Figure 2: Specific Tariff t=10: CS Lost, PS Gained, DWL Triangles Source: Author’s illustration.

Welfare Accounting: The Tariff Identity

\[\Delta CS = -(A + B + C + D)\]

\[\Delta PS = +A\]

\[\text{Tariff Revenue} = +C\]

\[\boxed{\Delta \text{National Welfare} = -(B + D)}\]

Where:

B = production distortion loss — resources wastefully drawn into domestic production
D = consumption distortion loss — consumers wastefully priced out of the market

For a small country: the tariff always reduces national welfare by the deadweight loss triangles \(B + D\).

Numerical example: With \(t=10\), \(P_w=15\): - \(\Delta CS = -(A+B+C+D)\); \(B = \tfrac{1}{2}(30{-}10)(25{-}15) = 100\); \(D = \tfrac{1}{2}(70{-}50)(25{-}15) = 100\) - \(B = \frac{1}{2}(30-10)(25-15) = 100\); \(D = \frac{1}{2}(70-50)(25-15) = 100\); DWL = 200

Winners and Losers from a Tariff

Group	Effect	Reason
Domestic producers	Gain	Higher domestic price, expand output
Consumers	Lose	Pay higher price, consume less
Government	Gain revenue	Tariff × import volume
Net welfare (small country)	Loss	DWL = B + D

Small country assumption: Country is a price taker — the tariff does not affect the world price.

Large country exception: If India’s import demand is large enough to move world prices, a tariff can improve India’s terms of trade → optimal tariff (see later).

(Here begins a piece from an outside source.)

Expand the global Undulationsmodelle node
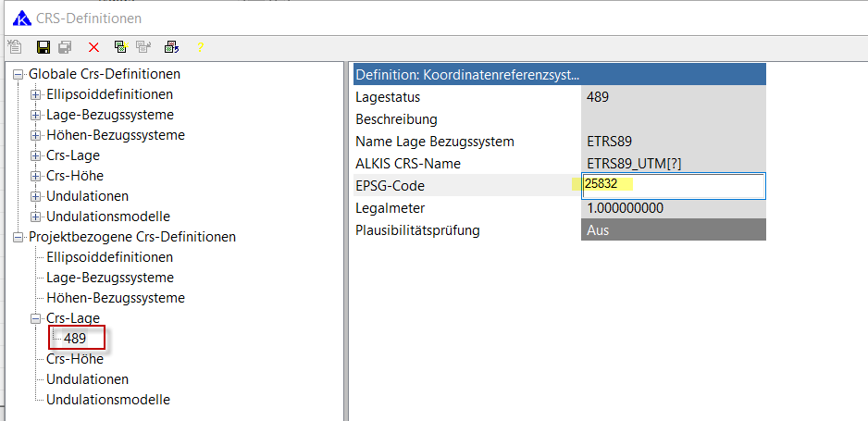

India’s Agricultural Tariff Structure

WTO commitments (FY2024):

	Bound	Applied
All goods	48.5%	13.8%
Agriculture	113.5%	36.4%

“Water in the tariff” = gap between bound and applied rates. India retains large room to raise tariffs without breaching WTO commitments.

Selected high-tariff items:

Commodity	Applied duty
Palm oil	100% (basic + AIDC)
Sugar	100%
Wheat	50%
Maize	60%
Milk (SMP)	60%

India’s bound rate of ~114% is one of the highest among G20 nations for agriculture.

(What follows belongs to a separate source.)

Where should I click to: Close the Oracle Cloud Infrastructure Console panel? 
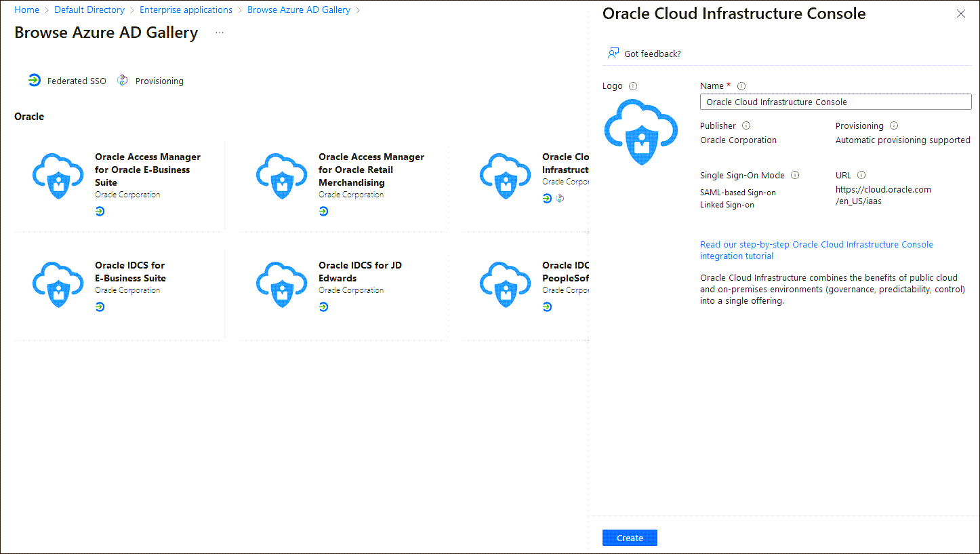960,14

India’s Agricultural Tariff Profile

Show R code

tariff_data <- data.frame(
  commodity = c("Palm Oil", "Sunflower Oil", "Wheat", "Pulses", "Sugar",
                "Skimmed Milk\nPowder", "Maize", "Soybean\nMeal"),
  tariff_rate = c(100, 38, 40, 50, 60, 60, 60, 30),
  type = c("Edible Oil", "Edible Oil", "Cereals", "Pulses", "Sugar",
           "Dairy", "Cereals", "Oilseeds")
)
tariff_data <- tariff_data |> arrange(tariff_rate) |>
  mutate(commodity=factor(commodity, levels=commodity))

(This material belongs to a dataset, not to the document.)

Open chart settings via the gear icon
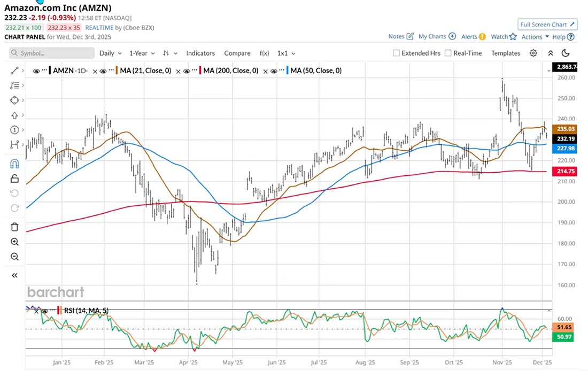This screenshot has height=371, width=588. coord(533,53)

ggplot(tariff_data, aes(x=commodity, y=tariff_rate, fill=type)) +
  geom_col(width=0.7) +
  geom_text(aes(label=paste0(tariff_rate, "%")), hjust=-0.1, size=3.2) +
  coord_flip() +
  scale_fill_brewer(palette="Set1") +
  labs(title="India's MFN Applied Tariff Rates: Key Agricultural Commodities (2024)",
       subtitle="India uses high tariffs to protect domestic agriculture — WTO bound rates are higher still",
       x=NULL, y="MFN Applied Tariff Rate (%)", fill="Category") +
  scale_y_continuous(limits=c(0,115)) +
  theme_minimal(base_size=11) +
  theme(legend.position="bottom")

Figure 3: India: Applied MFN Tariff Rates on Key Agricultural Imports (2024) Source: WTO, Tariff Profiles (2024); DGFT.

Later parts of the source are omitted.